_PROBLEM STATEMENT:_
Below are the records. How many of their lines contain "under"? Give only the number.

_SOURCE RECORDS:_
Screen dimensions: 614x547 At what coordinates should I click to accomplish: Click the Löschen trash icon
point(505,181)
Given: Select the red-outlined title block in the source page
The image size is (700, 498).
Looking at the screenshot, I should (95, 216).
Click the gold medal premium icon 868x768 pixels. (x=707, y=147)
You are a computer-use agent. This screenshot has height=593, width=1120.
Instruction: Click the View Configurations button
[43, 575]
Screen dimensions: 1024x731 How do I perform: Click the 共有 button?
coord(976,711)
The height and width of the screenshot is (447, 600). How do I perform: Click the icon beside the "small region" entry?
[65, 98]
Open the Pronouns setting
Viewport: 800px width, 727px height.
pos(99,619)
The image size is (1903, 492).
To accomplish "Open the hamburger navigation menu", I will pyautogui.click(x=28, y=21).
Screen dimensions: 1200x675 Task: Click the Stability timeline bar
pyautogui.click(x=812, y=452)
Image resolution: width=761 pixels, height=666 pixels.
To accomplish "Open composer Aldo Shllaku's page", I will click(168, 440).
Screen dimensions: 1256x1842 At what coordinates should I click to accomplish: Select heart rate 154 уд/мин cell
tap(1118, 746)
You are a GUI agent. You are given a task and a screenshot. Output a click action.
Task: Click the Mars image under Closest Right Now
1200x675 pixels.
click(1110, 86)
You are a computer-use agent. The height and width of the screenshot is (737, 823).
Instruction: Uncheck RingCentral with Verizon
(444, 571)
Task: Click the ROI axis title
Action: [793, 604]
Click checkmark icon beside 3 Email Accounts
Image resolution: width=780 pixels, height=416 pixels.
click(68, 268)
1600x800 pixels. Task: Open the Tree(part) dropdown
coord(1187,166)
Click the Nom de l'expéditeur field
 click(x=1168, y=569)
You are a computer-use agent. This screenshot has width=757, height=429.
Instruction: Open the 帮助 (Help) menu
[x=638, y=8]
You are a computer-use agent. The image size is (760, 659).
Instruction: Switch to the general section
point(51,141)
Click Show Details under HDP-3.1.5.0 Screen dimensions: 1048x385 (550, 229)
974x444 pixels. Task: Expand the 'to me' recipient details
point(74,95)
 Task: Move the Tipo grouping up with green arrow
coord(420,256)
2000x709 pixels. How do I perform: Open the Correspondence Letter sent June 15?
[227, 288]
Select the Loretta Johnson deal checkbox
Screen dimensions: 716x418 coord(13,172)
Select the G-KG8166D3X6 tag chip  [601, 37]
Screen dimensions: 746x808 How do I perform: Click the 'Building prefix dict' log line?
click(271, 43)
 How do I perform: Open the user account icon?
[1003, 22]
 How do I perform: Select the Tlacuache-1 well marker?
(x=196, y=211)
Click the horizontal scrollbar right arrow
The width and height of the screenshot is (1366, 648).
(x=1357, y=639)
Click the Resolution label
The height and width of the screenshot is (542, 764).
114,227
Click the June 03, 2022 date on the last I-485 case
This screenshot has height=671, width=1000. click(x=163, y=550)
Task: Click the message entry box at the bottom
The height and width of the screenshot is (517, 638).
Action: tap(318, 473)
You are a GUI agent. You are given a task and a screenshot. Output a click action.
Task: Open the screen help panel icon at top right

_ANSWER BELOW:_
2